One significant shift from Season 1: the new medallions abandon shield regeneration entirely. Where last season's tokens helped players absorb damage, this season's focus is on offense and escape. That design choice suggests Epic is steering the meta away from defensive stalling and toward faster-paced engagements. There's also a practical limit built in—stacking multiple medallions provides no cumulative benefit, so players must choose which single advantage matters most for their playstyle.

Equipping a medallion comes with a cost: your location briefly appears on the map to all opponents. It's a trade-off that keeps the power-ups from being purely dominant. You gain a tactical edge, but you lose the element of surprise. That tension—between the advantage you gain and the vulnerability you expose—is what keeps medallions from breaking the game entirely.

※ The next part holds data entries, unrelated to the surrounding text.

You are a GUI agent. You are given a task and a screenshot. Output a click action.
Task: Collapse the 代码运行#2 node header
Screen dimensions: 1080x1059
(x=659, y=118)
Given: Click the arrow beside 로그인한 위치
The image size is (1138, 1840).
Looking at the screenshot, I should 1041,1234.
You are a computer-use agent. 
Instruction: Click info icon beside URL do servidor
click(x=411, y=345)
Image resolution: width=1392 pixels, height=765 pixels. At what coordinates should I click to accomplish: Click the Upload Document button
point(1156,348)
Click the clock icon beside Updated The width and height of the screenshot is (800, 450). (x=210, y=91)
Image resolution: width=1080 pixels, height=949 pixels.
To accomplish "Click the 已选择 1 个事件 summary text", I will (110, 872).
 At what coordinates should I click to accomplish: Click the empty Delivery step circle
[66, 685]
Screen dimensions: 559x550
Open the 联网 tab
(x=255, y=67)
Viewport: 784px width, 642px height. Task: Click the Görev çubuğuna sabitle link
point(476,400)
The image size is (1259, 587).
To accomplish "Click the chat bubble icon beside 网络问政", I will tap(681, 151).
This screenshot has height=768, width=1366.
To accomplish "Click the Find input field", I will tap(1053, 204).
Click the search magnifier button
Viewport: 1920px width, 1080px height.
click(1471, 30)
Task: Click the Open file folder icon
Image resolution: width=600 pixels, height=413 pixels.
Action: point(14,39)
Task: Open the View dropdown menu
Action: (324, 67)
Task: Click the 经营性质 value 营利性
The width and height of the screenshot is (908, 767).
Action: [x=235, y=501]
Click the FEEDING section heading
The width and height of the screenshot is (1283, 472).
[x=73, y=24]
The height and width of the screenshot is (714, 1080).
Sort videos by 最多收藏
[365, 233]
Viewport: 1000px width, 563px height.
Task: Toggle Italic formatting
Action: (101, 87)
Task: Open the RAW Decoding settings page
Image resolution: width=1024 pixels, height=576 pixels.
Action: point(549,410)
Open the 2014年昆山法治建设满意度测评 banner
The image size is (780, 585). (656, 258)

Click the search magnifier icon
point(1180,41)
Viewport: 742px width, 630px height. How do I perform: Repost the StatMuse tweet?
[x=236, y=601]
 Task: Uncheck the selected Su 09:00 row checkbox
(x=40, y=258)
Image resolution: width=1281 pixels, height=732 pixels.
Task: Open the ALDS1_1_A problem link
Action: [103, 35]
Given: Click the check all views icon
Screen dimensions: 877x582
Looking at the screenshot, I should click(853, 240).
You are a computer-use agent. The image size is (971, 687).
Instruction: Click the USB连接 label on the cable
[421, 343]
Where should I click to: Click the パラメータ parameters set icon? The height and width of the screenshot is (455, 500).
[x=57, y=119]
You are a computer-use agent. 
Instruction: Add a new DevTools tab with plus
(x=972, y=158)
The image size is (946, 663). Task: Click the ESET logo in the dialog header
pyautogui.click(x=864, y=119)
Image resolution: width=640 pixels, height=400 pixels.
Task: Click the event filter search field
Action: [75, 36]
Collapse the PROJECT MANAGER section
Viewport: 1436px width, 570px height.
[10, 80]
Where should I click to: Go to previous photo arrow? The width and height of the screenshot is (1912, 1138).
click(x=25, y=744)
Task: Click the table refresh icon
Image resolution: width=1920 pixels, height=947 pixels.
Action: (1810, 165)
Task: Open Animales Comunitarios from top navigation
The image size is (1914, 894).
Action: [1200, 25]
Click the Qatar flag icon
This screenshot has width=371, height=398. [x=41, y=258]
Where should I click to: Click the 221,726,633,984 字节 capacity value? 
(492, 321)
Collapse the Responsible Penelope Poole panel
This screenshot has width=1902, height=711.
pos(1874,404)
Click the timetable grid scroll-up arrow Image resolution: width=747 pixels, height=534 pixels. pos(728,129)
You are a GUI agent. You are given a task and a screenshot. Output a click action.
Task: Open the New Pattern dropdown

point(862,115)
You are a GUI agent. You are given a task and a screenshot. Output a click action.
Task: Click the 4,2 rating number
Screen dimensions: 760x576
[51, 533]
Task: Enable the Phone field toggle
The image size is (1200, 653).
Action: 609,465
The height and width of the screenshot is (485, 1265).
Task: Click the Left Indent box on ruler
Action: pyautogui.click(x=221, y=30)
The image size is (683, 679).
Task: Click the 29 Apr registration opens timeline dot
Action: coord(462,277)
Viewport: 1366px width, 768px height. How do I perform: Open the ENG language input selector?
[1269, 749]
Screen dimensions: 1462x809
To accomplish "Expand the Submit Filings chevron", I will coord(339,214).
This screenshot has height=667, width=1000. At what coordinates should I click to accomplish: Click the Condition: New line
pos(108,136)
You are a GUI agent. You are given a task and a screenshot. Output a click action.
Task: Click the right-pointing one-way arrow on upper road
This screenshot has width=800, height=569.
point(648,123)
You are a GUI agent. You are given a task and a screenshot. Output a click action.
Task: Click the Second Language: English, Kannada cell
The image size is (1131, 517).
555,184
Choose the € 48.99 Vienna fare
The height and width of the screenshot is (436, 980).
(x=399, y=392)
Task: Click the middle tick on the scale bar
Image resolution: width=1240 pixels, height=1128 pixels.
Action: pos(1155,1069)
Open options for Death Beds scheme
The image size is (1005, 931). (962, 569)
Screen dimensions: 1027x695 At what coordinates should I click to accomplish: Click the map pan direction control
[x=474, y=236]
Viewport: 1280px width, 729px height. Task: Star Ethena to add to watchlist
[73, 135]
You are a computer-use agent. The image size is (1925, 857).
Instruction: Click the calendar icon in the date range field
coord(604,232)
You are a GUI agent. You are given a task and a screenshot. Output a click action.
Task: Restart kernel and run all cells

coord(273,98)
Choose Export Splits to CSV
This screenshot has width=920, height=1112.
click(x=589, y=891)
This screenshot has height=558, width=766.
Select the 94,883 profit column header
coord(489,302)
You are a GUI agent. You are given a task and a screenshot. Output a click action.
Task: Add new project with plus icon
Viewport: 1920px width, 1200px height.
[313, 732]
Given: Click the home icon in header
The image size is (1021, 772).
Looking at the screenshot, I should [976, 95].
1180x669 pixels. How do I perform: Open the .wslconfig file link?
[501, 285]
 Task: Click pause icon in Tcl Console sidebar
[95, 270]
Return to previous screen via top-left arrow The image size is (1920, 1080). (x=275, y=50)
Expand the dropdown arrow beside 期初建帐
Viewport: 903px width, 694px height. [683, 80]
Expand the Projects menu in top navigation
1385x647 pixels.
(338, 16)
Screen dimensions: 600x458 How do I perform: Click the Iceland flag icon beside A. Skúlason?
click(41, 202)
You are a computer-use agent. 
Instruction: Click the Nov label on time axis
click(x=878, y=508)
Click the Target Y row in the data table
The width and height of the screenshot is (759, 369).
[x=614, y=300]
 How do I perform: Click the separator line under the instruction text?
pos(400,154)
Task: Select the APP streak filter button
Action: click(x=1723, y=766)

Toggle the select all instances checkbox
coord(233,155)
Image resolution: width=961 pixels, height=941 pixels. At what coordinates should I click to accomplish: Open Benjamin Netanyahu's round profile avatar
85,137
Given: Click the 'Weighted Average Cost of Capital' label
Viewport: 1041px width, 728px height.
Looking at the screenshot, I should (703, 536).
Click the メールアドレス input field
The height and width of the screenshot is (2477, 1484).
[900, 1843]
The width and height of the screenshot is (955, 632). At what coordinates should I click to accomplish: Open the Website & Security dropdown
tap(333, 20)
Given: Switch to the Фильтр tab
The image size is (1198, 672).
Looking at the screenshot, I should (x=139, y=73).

With these four new options in rotation, players will spend the season experimenting with different boss routes and loadout combinations. The question now is whether the community embraces these Olympian-themed perks the way they did the High Society medallions, or whether the shift away from healing mechanics creates a different kind of meta altogether.

While medallions were not received with open arms at the beginning of Season 1, they quickly became a massive part of the meta.
— Epic Games' design philosophy
La Conversación del Hearth Otra perspectiva de la historia
Inventor

Why did Epic Games decide to completely replace the Season 1 medallions instead of just adding to them?

Model

The Season 1 medallions became so central to how people played that the meta had calcified around them. By vaulting them entirely, Epic forced everyone back to square one—no one has a pre-built advantage, and the new medallions reward different playstyles.

Inventor

So these new ones are weaker than the old ones?

Model

Not weaker, just different. Season 1 medallions gave you passive shield regeneration, which meant you could survive longer in fights. These new ones are about offense and movement—you're trading durability for speed and damage output.

Inventor

What happens if I grab multiple medallions?

Model

You can only benefit from one at a time. Stacking them does nothing, so there's no advantage to hoarding them. You have to commit to a choice.

Inventor

And everyone can see where I am when I pick one up?

Model

Yes, your position flashes on the map. It's the price of power. You get a real advantage, but you're also announcing yourself to everyone nearby.

Inventor

Which boss is hardest to defeat?

Model

The source doesn't say, but logically Zeus and Hades are probably the most challenging encounters, given that they're the most powerful figures in the pantheon. That might make their medallions more valuable.

Inventor

Will players actually use all four, or will one become the obvious choice?

Model

That's the real question. If one medallion proves too strong or too useful in every situation, we'll see the meta collapse around it again. But the design—especially the location reveal—seems built to prevent any single medallion from being a no-brainer pick.